HTMLfixIT article archives.

Comment spam again!

Friday, July 6th, 2007 by Franki

I’ve been busy writing the new version of the Statistical hit counter, and in doing so, I write helper scripts to show me what new browser strings, screen resolutions etc are out there now that perhaps should be counted. In doing so, I’ve noticed an odd new trend and I believe I have an explanation for it. Of the past 6781 unique hits we’ve had, 2470 have apparently had JavaScript turned off, the beta counter that has been runing behind htmlfixit has been tracking JS and non JS (including bots) for about 2 years now.

Think about that, of 6781 hits, 2470 of them didn’t have JavaScript (not counting known search engine spiders either). I didn’t believe the number could be that high, but I’ve manually reviewed the stats data myself and it’s legit. If my maths is correct, that’s over 35% of all traffic having no JavaScript. Everyone else I’ve read about has claimed figures of more than 80% having JS turned on, so why are my figures so off?

After some thought, I realized or at least theorized as to what the cause is and the answer is something I imagine other CMS or forum systems (systems in which strangers can post or comment) could testify to. Automated Comment spamming programs, I wrote a quick program to print out the details of those browsers that did not support JavaScript, (or had it turned off) and group them by popularity. The program is here, and the list is many and varied, which is to be expected because spammer submit bots can pretend to be anything at all, so copying popular browser strings would be common sense to them. I don’t believe all of these are faked, this is a techie oriented site and many of use are security conscious enough to turn off JavaScript, I just don’t believe anywhere near 35% of us are.

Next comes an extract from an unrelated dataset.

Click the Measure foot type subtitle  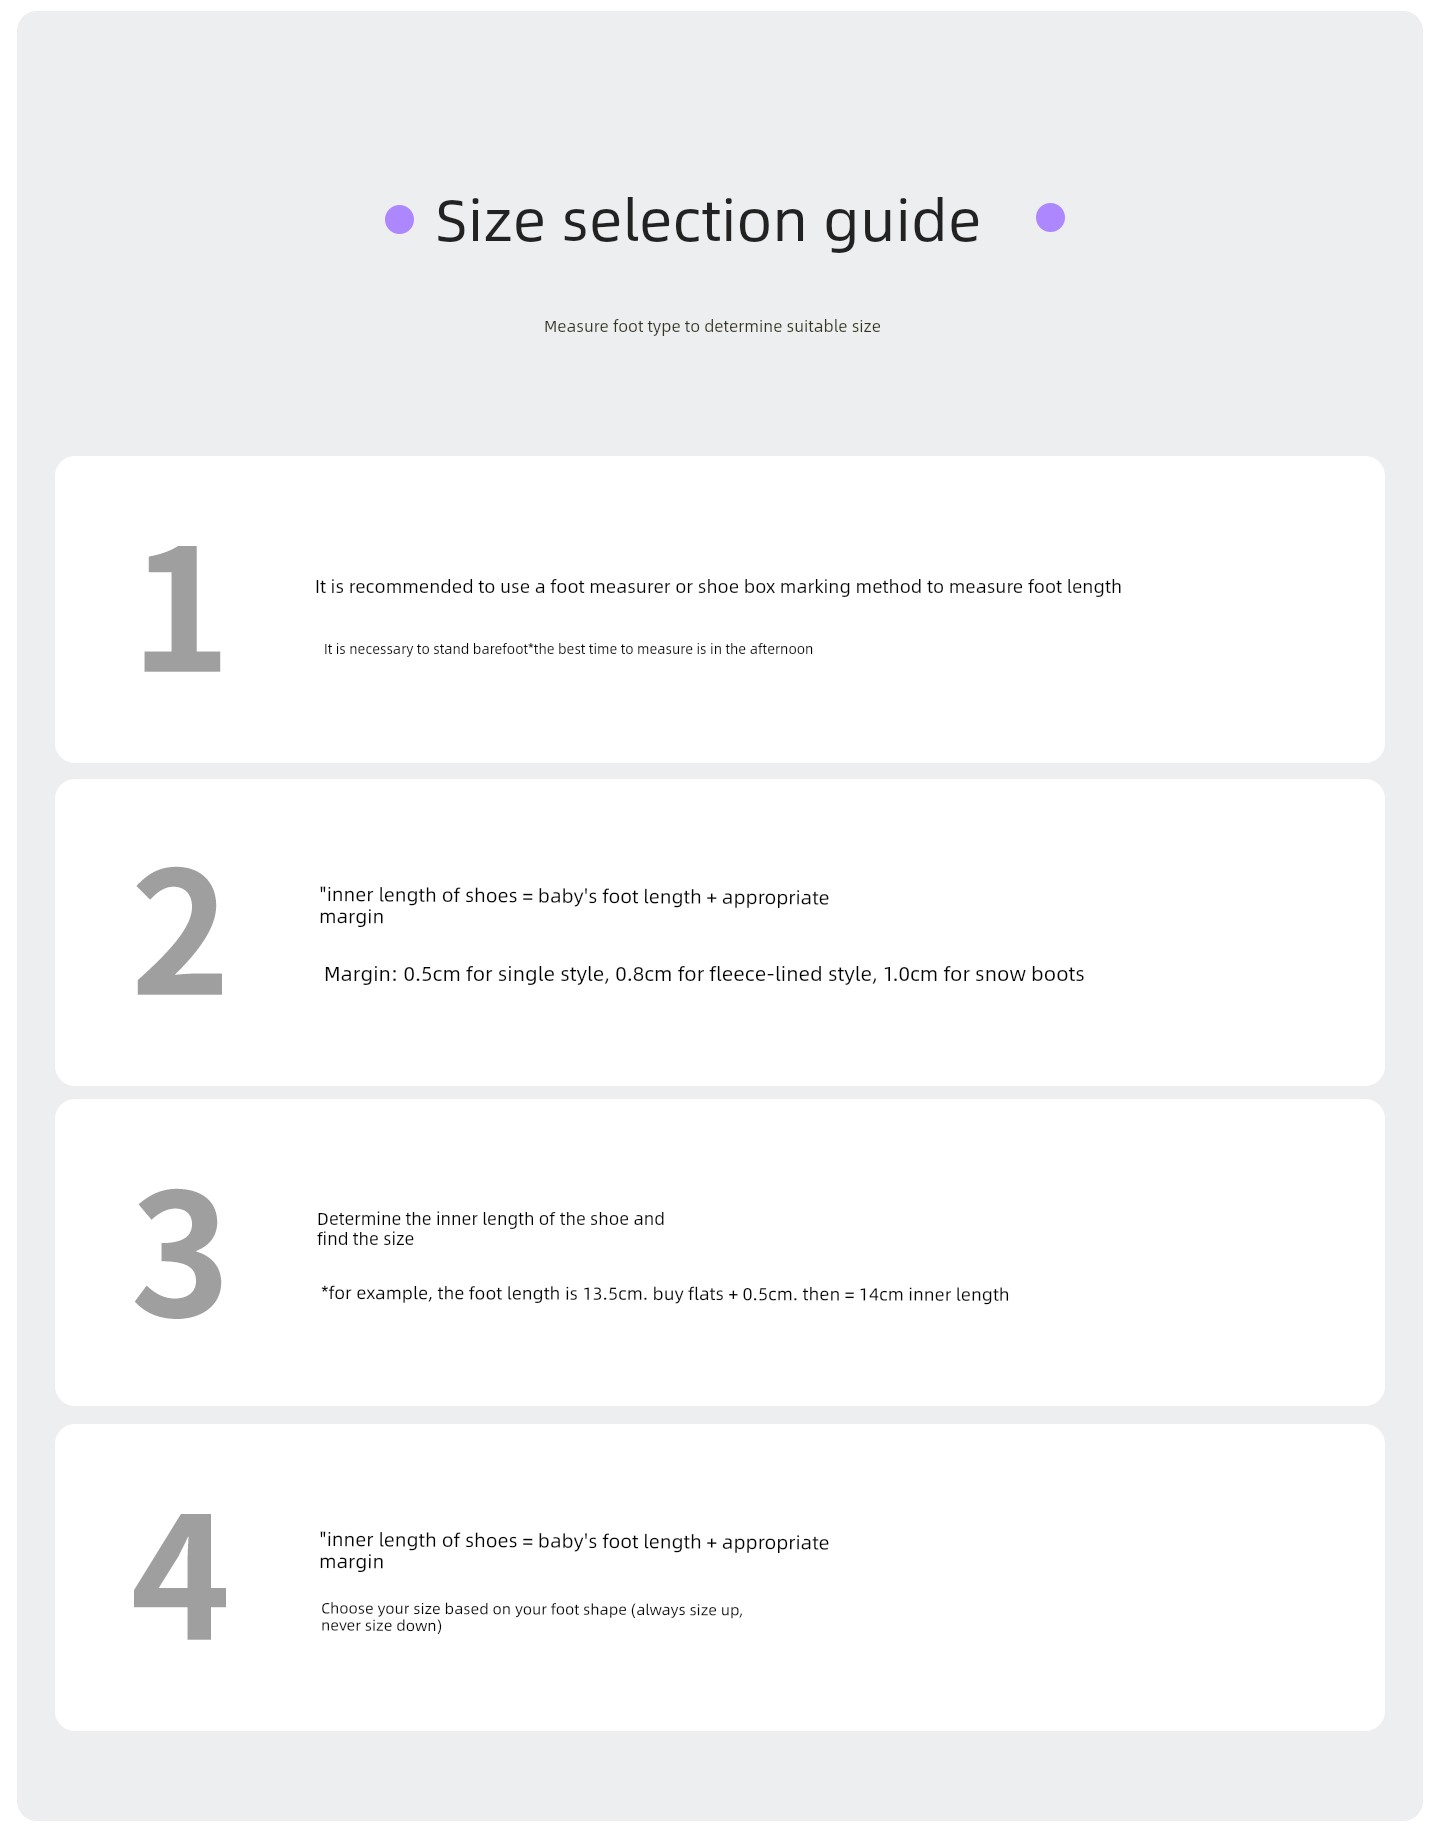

We have some systems in place here in our CMS, a blacklist based on IP or domain and a system that works in much the same way that SpamAssassin does (except HTTP not email) by grading comments on known criteria and blocking comments below a certain threshold. These systems stop allot of bad hits (in fact we’ve had not at all get though in ages, wish they’d stop trying), but most of the site is not in the CMS and therefore gets bad hits. (like the forum which had 80 odd spiders in it at once last week.) I’m now looking at the possibility of using mod_security (which we already have) in conjunction with a blacklist of known spammer IP’s to block them before they ever get a full connection to apache. My concern with this is the risk of blocking normal nice non-scummy people as well, so it has to be done carefully.

Interestingly enough, a bit of Googling shows me that I am not alone in this thinking, and even better I’ve found a mod_security rules filter that looks like it will really make a difference just in the pattern checks alone. I am going to try this now and I’ll let you know how it goes. (Assuming we haven’t accidentally blocked you from accessing our server.) If all goes well, and I’ll know how successful the measure is by how many comment blocks are listed in our spam log. I’ll let you know how it goes and what exactly I did.

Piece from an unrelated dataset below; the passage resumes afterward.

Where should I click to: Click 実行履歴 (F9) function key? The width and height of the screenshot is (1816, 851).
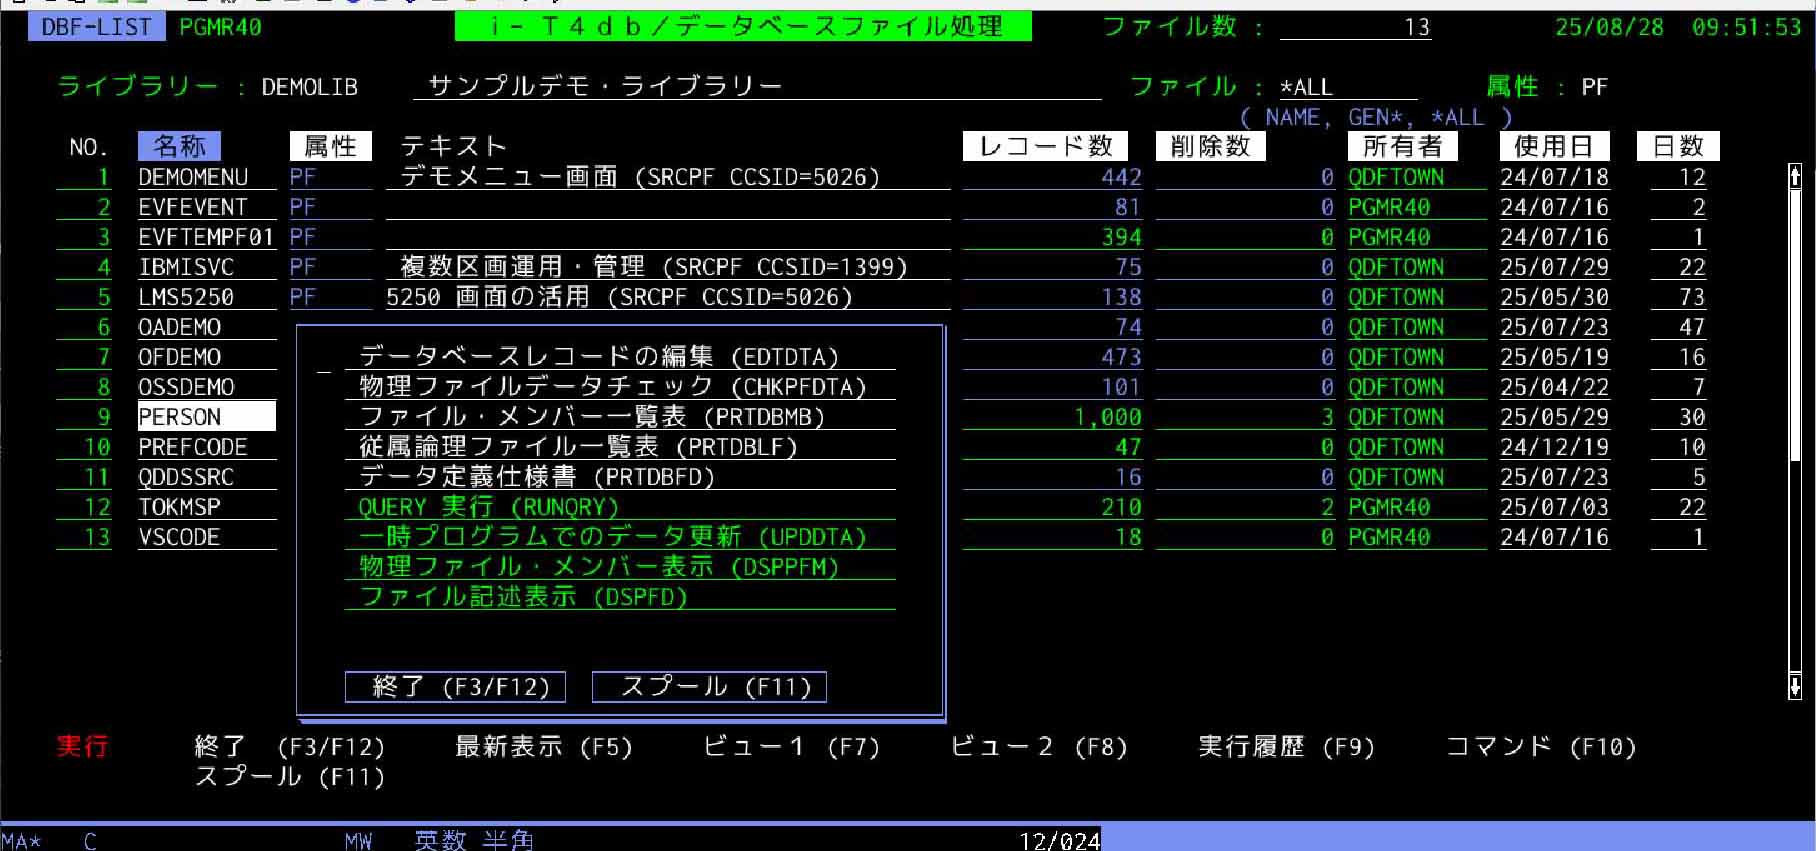(x=1286, y=747)
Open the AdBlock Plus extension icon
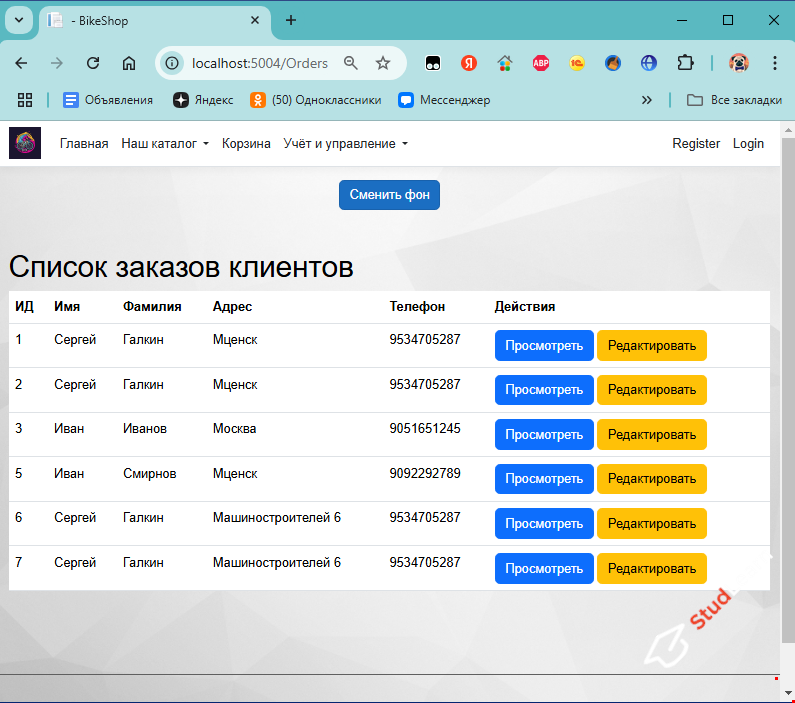The width and height of the screenshot is (795, 703). tap(541, 63)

Update: We are now running the latest mod_security, with the latest gotroot rules and comment spam blacklists. In the past few days we’ve seen a 50% drop in comment spamming attempts. I’d imagine that blocking these hordes of comment spamming bots will show a significant drop in bandwidth usage also. I was required to make a couple of exclusion rules so that all our various programs work as planned without being blocked by mod_security, but other than that it has been a straight forward and easy (and worthwhile) experience. The more people that use this fantastic tool, the more the blacklists will be effective and up to date. If you have control over your own server, you could do allot worse than to install mod security.

1 Comment »

Search engine conclusions.

Thursday, July 5th, 2007 by Franki

Analyzing the traffic details reported by my Advanced Stats counter, I’ve noticed some interesting trends regarding the various search engines. HTMLfixIT is now getting roughly 98.5% of our search engine traffic from Google. Now we have worked hard to create a site that would do well with search engines, and we have loads of links from other peoples sites to our own, so it isn’t surprising that we do well with Google. What is surprising, is that we do far better from Google than Yahoo, Microsoft and the others despite the fact that their search engine algorithms are growing closer and that now days we usually rank the same or similar for many of our search terms in all engines. Lets take this brief example search string:
‘column count doesn’
Which is the start of a MySQL error that we explain in one of our tutes. The full string is:
Invalid Query: Column count doesn’t match value count at row 1 MySQL
but we don’t need the full string as the partial works rather well to demonstrate my point. and the addition of the ‘ in doesn’t seems to confuse things with some of them. (though it doesn’t change the conclusions I’m drawing here as I’ve tried it with many tech search terms that bring us traffic from Google.)

That string ranks the following in the top 5 search engines.
Google Number 3
Yahoo Number 1
Microsoft Number 1
Altavista Number 1
AOL Number 10

Now for the above term, Google has sent us 213 unique visitors in the past 5 days, Yahoo has sent us 2 visitors for that term and the others have sent us none at all. It sounds like an odd string to use for this example, but I’ve tried it in what is possibly the most searched error message on the Internet as well. “premature end of script headers” and it the same trend is found.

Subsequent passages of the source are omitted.